Pomona College Visit Report by LostCoast
Campus Tour: Yes - Two tour guides. They were really good at providing information about the campus, though my daughter felt that they lacked the enthusiasm for their campus that our Pitzer lead guide showed.
Campus Visit Notes for Pomona College
We visited Pomona and Pitzer Colleges on the same day. Pomona was the out-and-out winner for my daughter. She was looking for more of a "wow" factor, given how much Pomona is talked up. Even without that, though, we both liked the campus.
Pomona has about 1500 students, vs. about 1000 for Pitzer, but the difference feels much larger. The campus is larger, and Pomona offers all of the majors. The range of majors at Pomona is impressive, with some that you usually only find at larger schools.
On paper, that shouldn't be a huge difference for Pomona vs. the other Claremont colleges. A student at one of the colleges that doesn't offer their desired major can always do their major at another of the colleges. Still, having all of the majors available just makes Pomona feel like a larger institution.
That also comes from the lack of a "theme," such as the other colleges have. Scripps is the women's college, with an emphasis on the arts. Harvey Mudd is the strong math, science, and engineering campus. Pitzer has its emphasis on social and environmental progressiveness. Claremont McKenna seems to have a strong emphasis on business, economics and international relations. Pomona has students with all of those interests and more, giving it a more inclusive, all-encompassing feeling.
One really nice thing that was mentioned both at Pomona and Pitzer was that the students are not competitive, but more collaborative. We certainly did see a lot of students working after hours in the library, and almost none were alone. The campus appears to foster that attitude from the start. I forget the name of the program, but students are assigned to what amount to mentoring groups led by older students when they first arrive. The groups are designed to help students adjust, and are at least as much social as academic in their function. It sounds like they can form bonds that last for years afterwards.
The dorms are very nice. The first year residence hall that we saw was very attractive on the inside. About 30 percent of first year students live in singles (sounds like a random assignment). We poked our heads into a single (apologies to the young man who had a knock on his door by a tour guide for an impromptu viewing of his room). The tour guides indicated that it was actually a small-ish room. While it wasn't huge, it would be large enough for my daughter to find room for her cello and fencing gear (it would be cramped with them, but it would work). The great majority of students live on campus all four years.

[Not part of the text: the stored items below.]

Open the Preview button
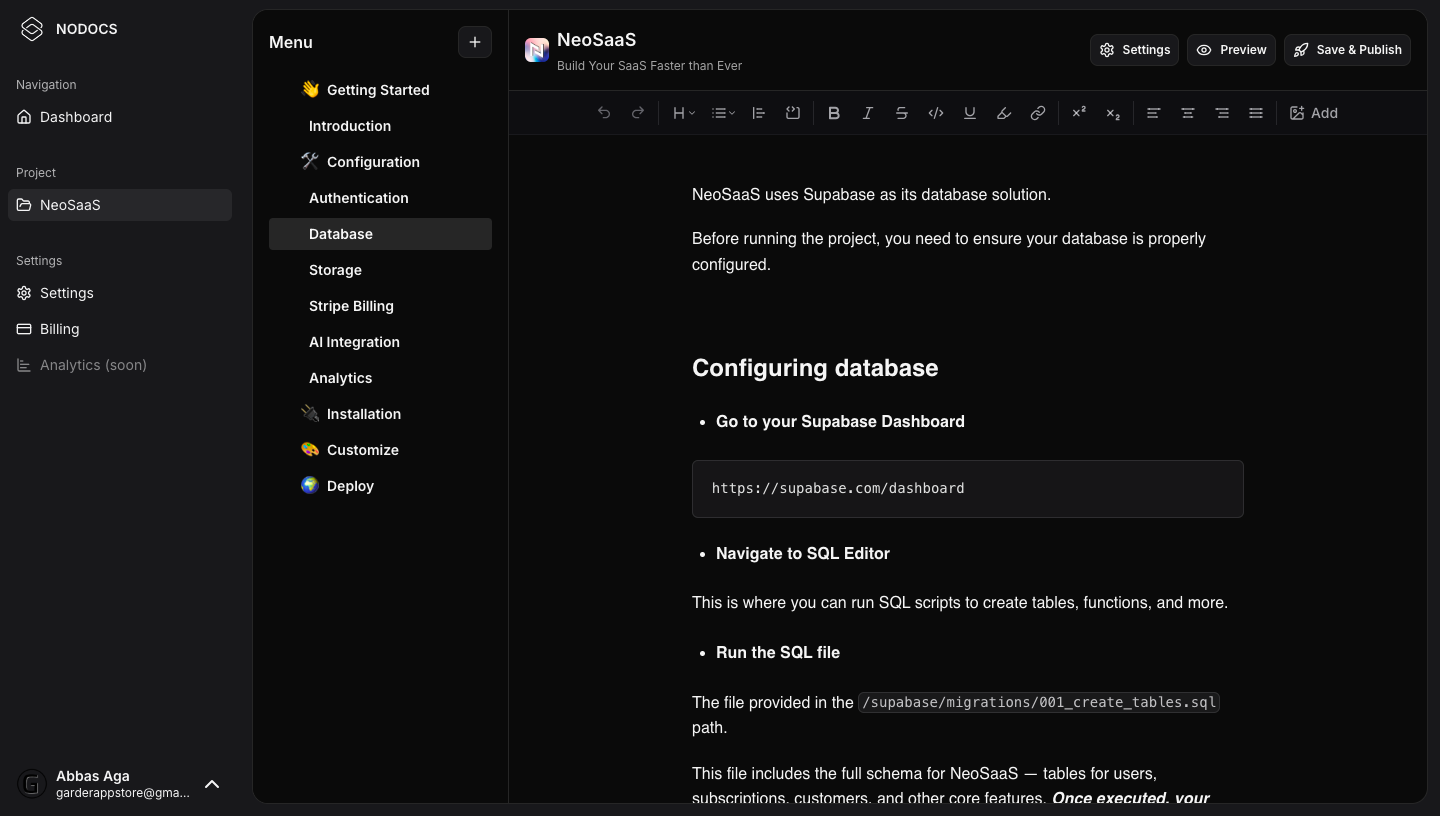Screen dimensions: 1440x816 pos(1231,50)
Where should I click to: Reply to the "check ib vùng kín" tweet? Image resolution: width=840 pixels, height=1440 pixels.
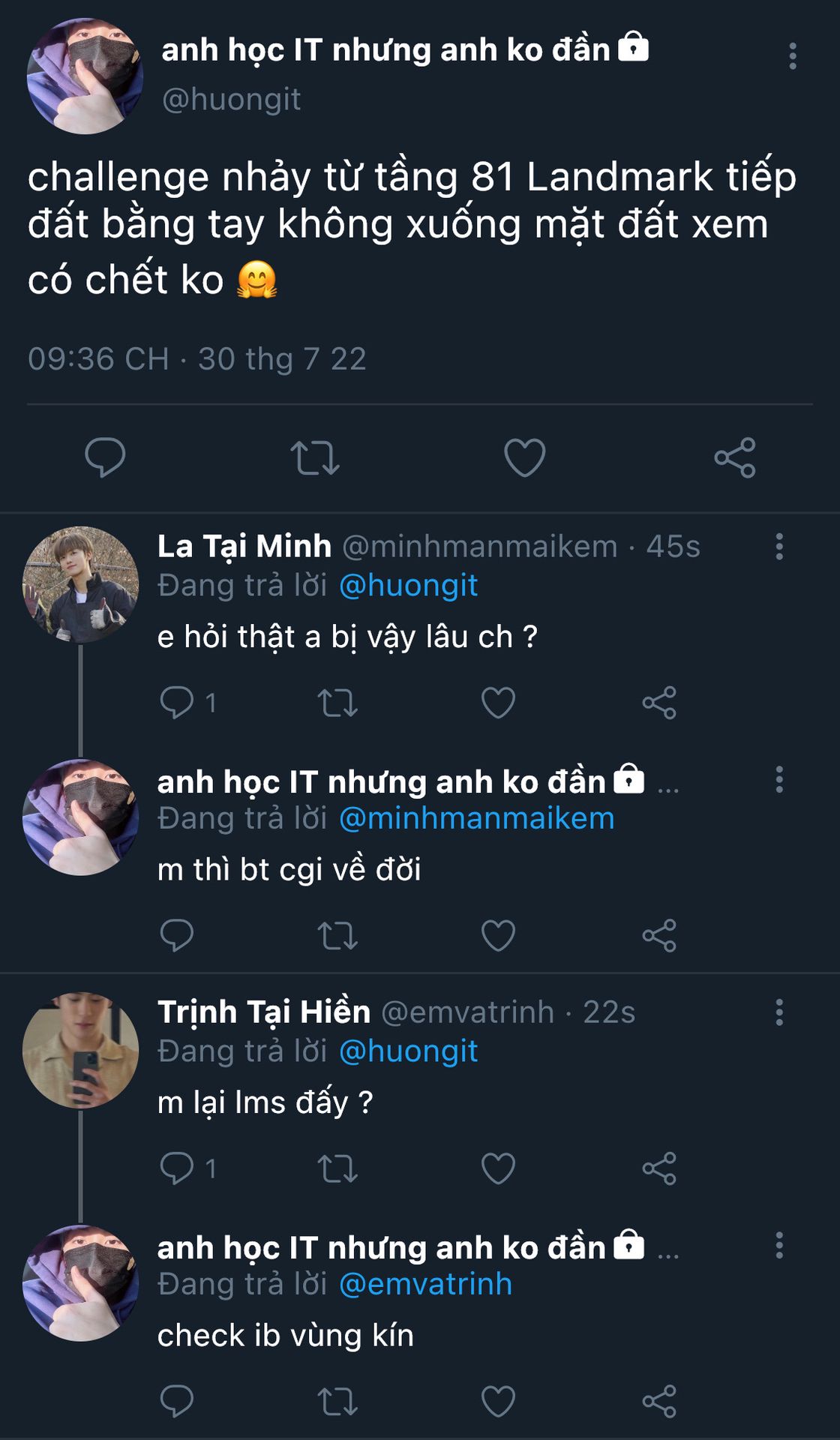click(x=178, y=1401)
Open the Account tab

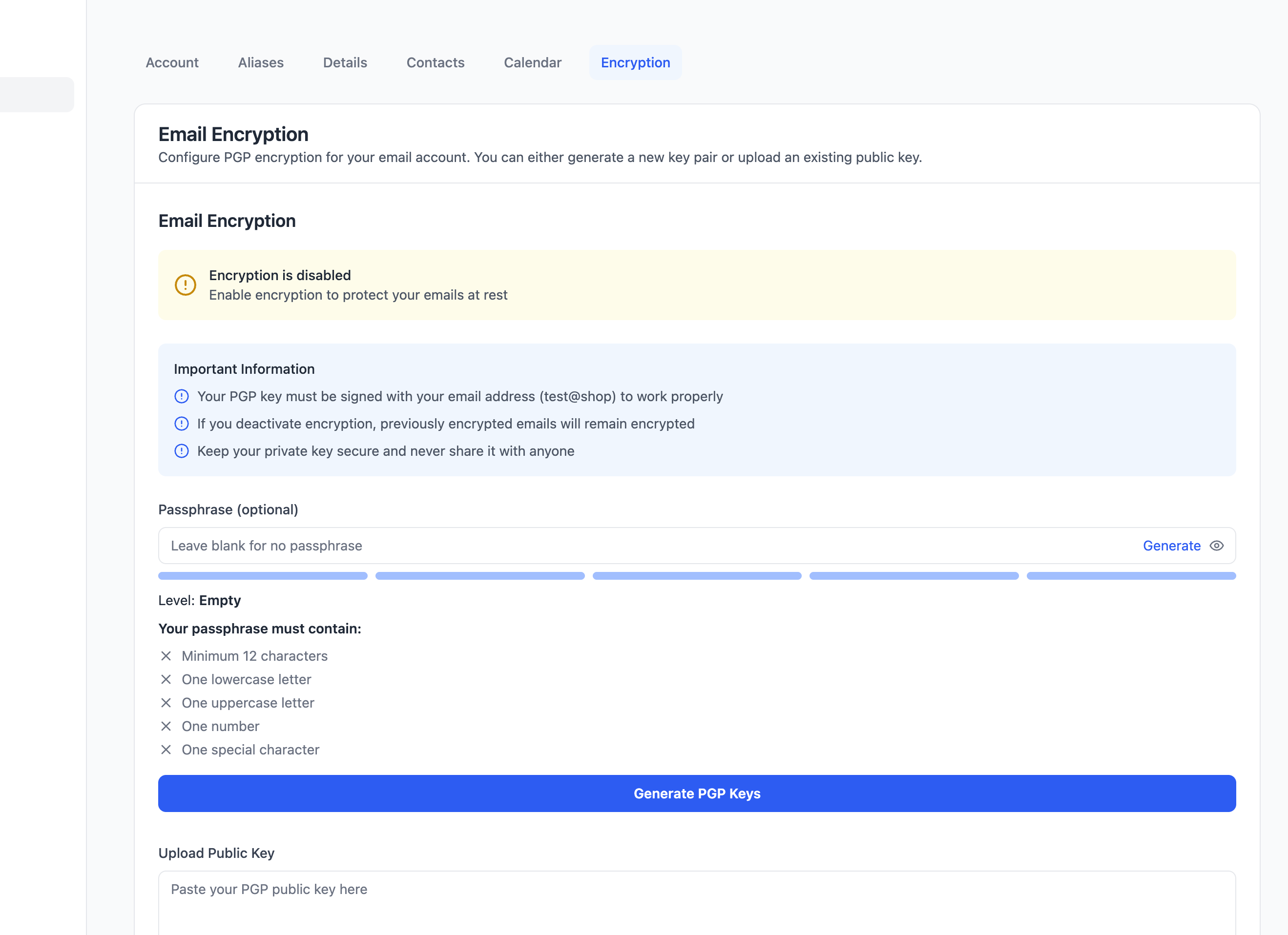click(x=172, y=62)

The only real downside for us is the cost. They state that they meet full demonstrated need, but of course that will include some loans, on top of the loans that we'll have to take out to meet the difference between our EFC and what we can actually afford. "Demonstrated need" is also a bit of an amorphous term, and depends heavily in what they include in their cost calculations.

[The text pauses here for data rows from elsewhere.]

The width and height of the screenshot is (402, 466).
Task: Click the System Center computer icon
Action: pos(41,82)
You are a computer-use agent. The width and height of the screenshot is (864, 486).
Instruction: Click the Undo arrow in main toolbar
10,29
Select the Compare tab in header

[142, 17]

Hotel/Lodging Recommendations or Comments:
We had a bad experience at a particular hotel near the Ontario Airport. There are actually quite a few options closer to Claremont, though the airport isn't far.
Dining/Restaurant Recommendations or Comments:
Plenty of nice restaurants in the Claremont Village next to campus. We ate at a really nice Greek restaurant, which has a very good chocolate/ice cream shop next door.
Other Comments (Transportation, local attractions, parking, etc.):
The Ontario Airport is a much better option than the other LA airports. It's only 15 minutes away, and is much less busy.